1curl -X POST localhost:8080/v1/topics  \
2     -u auser:auser123       \
3     -H 'Content-Type: application/json' \
4     -d '{"topic": {"name": "First Topic", "creator_id": "user1"}}' | json_pp


 2   "topic" : {
 3      "createdAt" : "2023-08-04T08:52:52.861406Z",
 4      "creatorId" : "auser",
 5      "id" : "1",
 6      "name" : "First Topic",
 7      "updatedAt" : "2023-08-04T08:52:52.861407Z",
 8      "users" : []
 9   }

That’s it. That’s all there is to interceptors. Stream interceptors are very similar but we wont cover them here just yet. Wait for it though!


By using interceptors a service can be wrapped/decorated a lot of common/cross-cutting capabilities in a way transparent to the underlying service (and method handlers). This clean allows separation of concerns as well the ability to plug/play/replace these common behaviors with other providers in the future. Some of the interesting things that can be done with interceptors is to enable logging, request tracing, authentication, rate-limiting, load balancing and much more.

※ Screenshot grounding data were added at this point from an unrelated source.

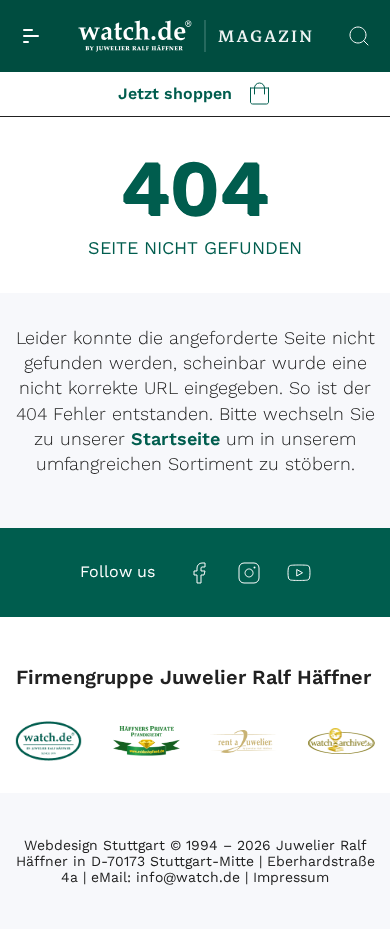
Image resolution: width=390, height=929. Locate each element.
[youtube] (299, 572)
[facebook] (199, 572)
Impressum (291, 877)
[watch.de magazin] (195, 36)
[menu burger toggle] (31, 36)
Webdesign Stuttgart (94, 845)
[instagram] (249, 572)
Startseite (175, 438)
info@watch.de (188, 877)
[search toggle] (359, 36)
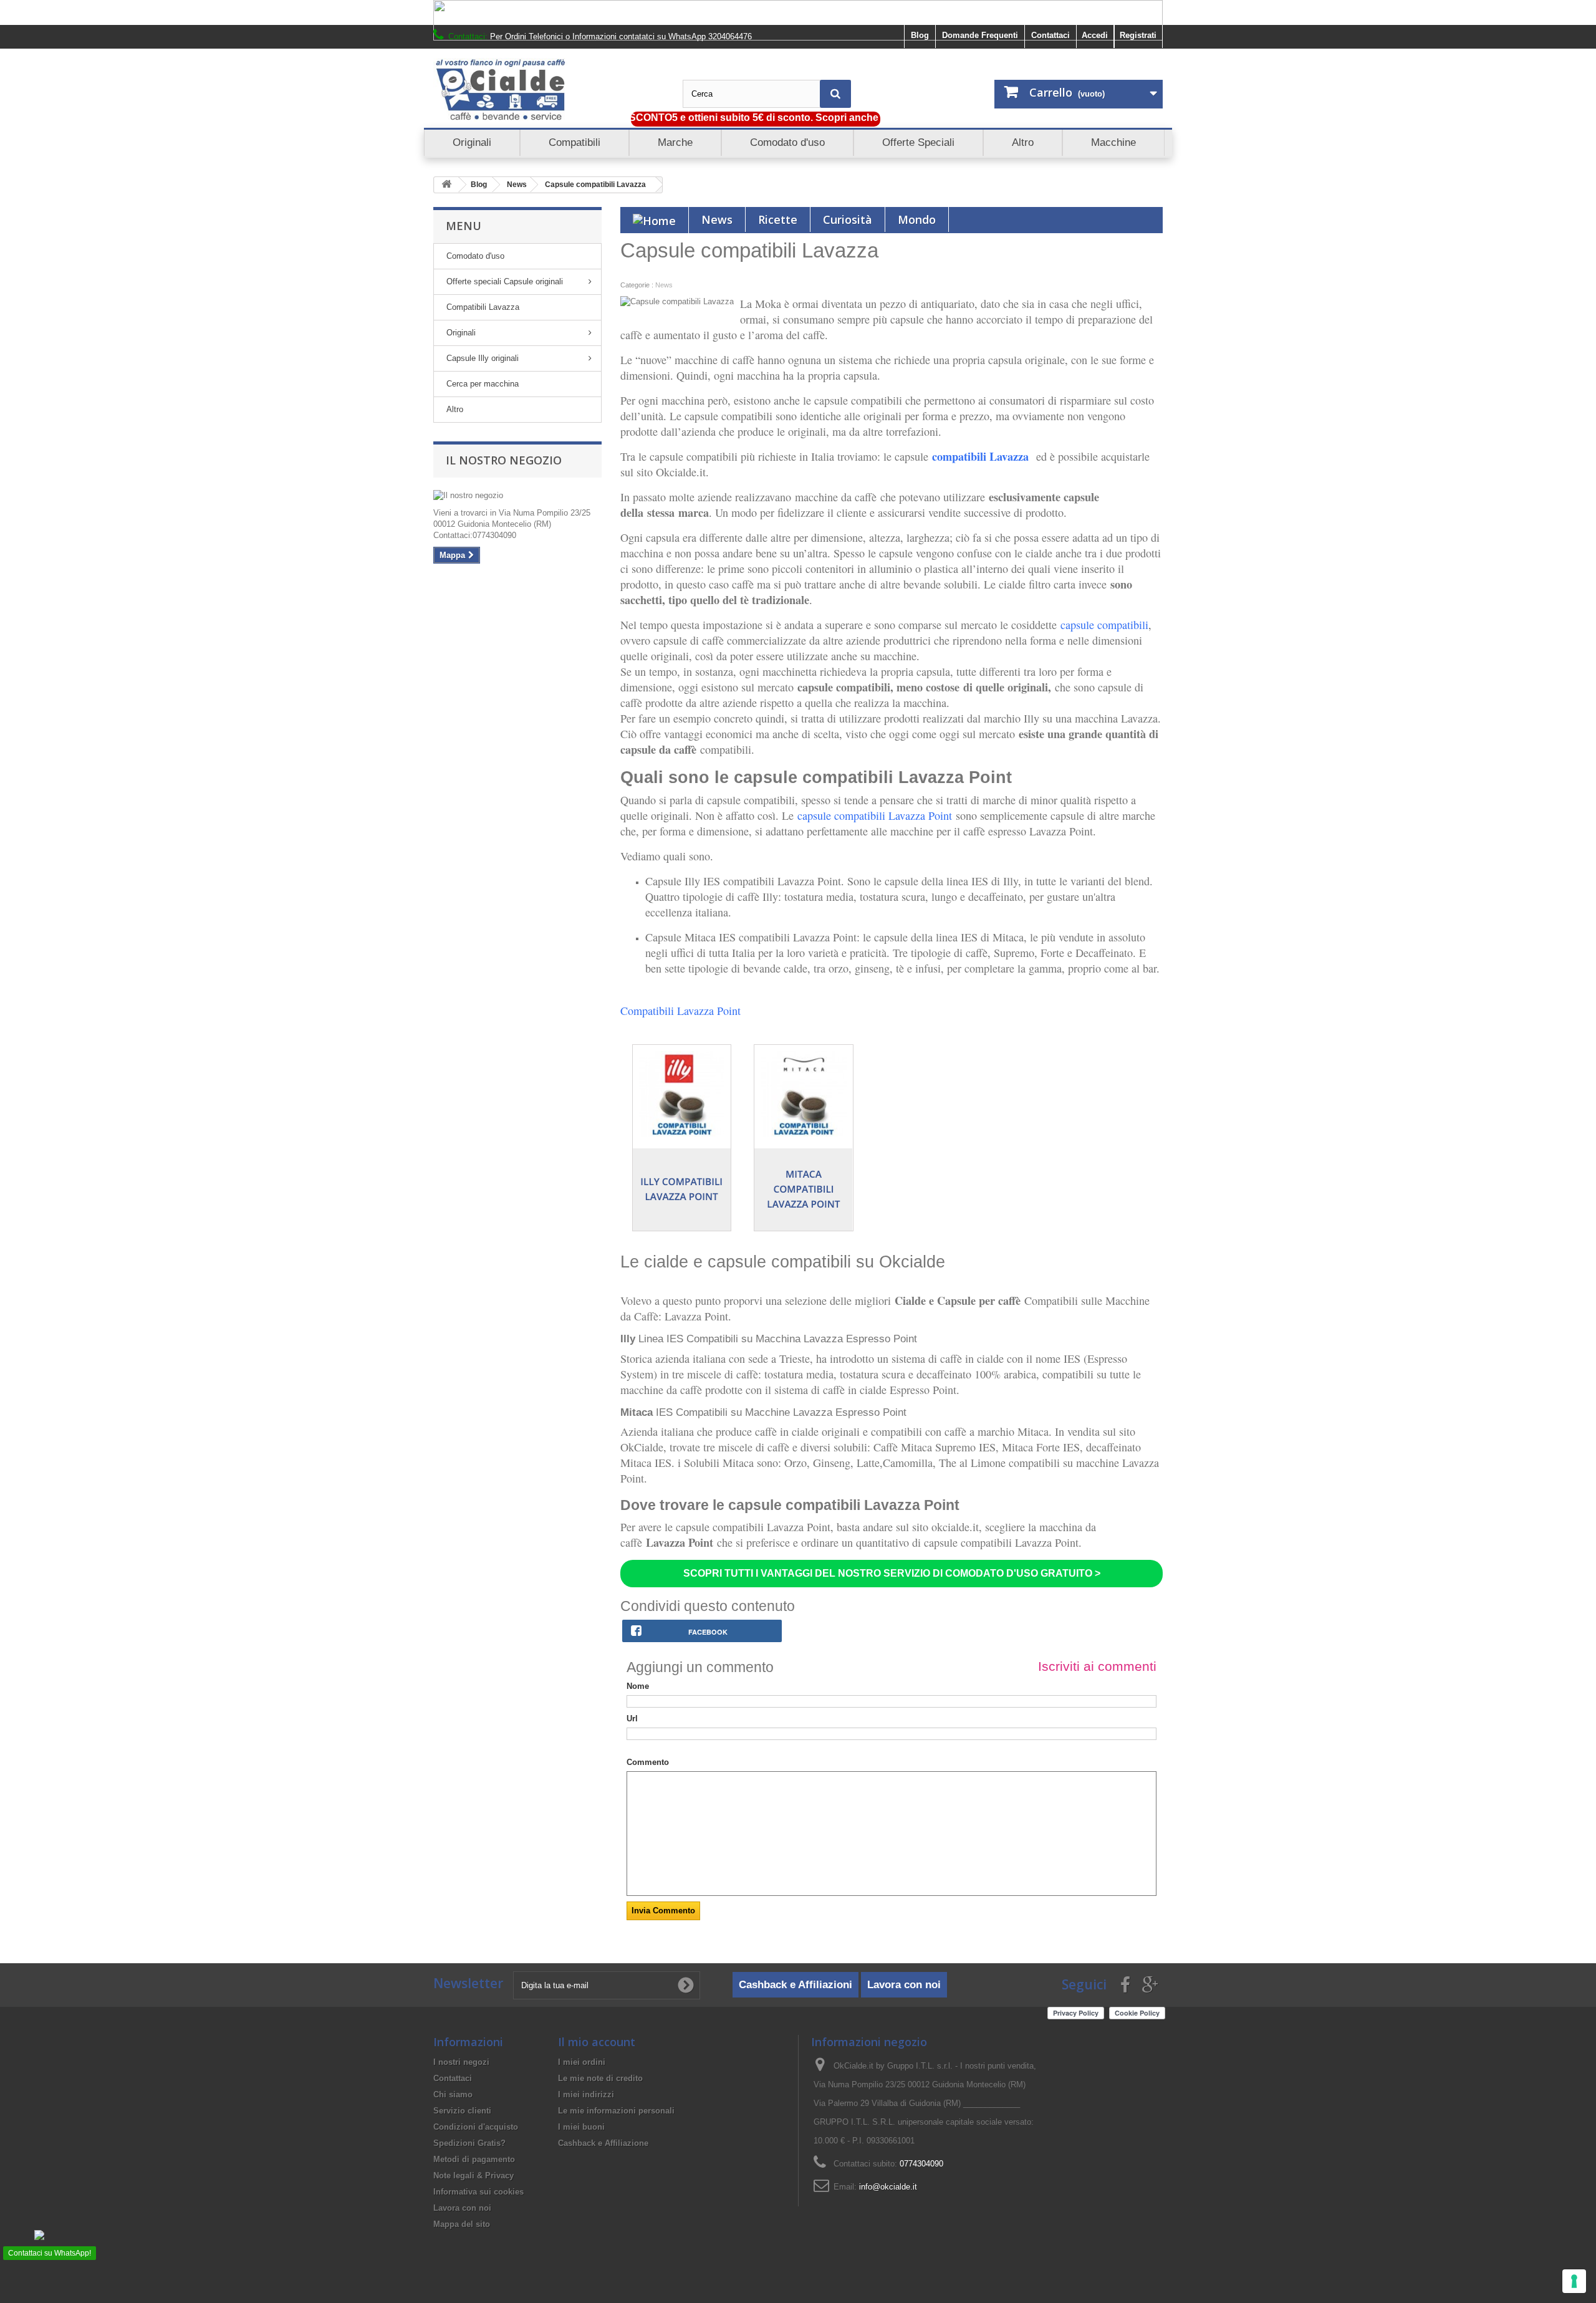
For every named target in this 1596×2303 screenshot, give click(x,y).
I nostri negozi (461, 2062)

To summarize, In this article:

  • We contrasted HTTP middleware and gRPC interceptors
  • Touched upon the versatility of interceptors in providing a wide variety of functionality
  • Implemented Unary interceptors to decorate requests both on the client as well as the server side to provide a simple authentication mechanism.

In the next post we will finally start persisting our data in a real database. We will also containerize our whole setup for easy development, portability and startup. This will also pave the way for keeping development/startup simple as we add more services for different extensions on our canonical Chat service!